▶ [EXERCISE BRIEF]
Please write out exactly, and only, the lines from the first in the material below to the line containing "You are a computer-use agent. The image", both included.

Start of PROVIDED DATA

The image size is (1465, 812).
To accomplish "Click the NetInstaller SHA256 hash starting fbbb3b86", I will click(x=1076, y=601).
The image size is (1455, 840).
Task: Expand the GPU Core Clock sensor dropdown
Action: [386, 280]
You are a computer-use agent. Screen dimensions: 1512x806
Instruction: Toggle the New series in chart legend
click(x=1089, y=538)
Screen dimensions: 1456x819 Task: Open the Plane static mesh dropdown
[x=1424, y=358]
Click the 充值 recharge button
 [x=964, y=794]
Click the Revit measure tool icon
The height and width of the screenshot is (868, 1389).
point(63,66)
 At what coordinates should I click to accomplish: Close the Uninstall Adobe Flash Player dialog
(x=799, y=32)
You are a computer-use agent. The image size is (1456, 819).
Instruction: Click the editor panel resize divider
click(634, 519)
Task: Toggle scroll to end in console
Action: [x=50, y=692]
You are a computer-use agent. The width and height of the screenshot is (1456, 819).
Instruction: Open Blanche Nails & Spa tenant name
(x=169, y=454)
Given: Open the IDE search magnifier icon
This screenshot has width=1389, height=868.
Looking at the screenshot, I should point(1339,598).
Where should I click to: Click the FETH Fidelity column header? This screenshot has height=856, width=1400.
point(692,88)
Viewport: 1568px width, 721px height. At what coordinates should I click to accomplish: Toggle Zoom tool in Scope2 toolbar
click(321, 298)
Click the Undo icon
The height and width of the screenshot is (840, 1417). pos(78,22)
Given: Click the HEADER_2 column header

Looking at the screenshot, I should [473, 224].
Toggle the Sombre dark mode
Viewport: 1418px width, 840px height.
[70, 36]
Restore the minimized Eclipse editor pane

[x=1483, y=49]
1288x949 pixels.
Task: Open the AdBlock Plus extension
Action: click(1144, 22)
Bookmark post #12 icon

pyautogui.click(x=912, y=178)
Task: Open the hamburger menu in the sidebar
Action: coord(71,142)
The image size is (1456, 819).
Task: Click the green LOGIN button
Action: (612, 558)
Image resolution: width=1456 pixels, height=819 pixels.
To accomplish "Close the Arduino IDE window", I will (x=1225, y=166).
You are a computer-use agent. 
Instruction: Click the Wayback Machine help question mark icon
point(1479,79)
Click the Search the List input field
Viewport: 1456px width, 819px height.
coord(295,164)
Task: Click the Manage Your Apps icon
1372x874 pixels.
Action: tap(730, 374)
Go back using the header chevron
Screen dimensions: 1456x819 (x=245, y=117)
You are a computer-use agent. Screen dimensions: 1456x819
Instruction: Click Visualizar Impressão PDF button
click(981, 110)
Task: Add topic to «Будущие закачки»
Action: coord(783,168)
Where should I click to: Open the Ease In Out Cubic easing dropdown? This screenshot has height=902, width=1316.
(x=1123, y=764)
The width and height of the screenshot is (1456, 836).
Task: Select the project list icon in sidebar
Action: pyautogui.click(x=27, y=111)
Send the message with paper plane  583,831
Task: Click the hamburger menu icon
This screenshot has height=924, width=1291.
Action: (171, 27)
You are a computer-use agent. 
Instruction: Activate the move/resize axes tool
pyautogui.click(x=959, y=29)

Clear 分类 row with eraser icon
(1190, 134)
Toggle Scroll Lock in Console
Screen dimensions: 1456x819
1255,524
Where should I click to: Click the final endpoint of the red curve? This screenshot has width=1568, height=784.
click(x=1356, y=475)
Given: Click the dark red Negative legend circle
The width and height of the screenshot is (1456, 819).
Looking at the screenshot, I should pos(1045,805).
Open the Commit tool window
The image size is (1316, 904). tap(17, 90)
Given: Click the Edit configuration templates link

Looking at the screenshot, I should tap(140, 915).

End of PROVIDED DATA

▶ [TASK RESPONSE]
The image size is (1465, 812).
To accomplish "Click the NetInstaller SHA256 hash starting fbbb3b86", I will click(x=1076, y=601).
The image size is (1455, 840).
Task: Expand the GPU Core Clock sensor dropdown
Action: [386, 280]
You are a computer-use agent. Screen dimensions: 1512x806
Instruction: Toggle the New series in chart legend
click(x=1089, y=538)
Screen dimensions: 1456x819 Task: Open the Plane static mesh dropdown
[x=1424, y=358]
Click the 充值 recharge button
 [x=964, y=794]
Click the Revit measure tool icon
The height and width of the screenshot is (868, 1389).
point(63,66)
 At what coordinates should I click to accomplish: Close the Uninstall Adobe Flash Player dialog
(x=799, y=32)
You are a computer-use agent. The image size is (1456, 819).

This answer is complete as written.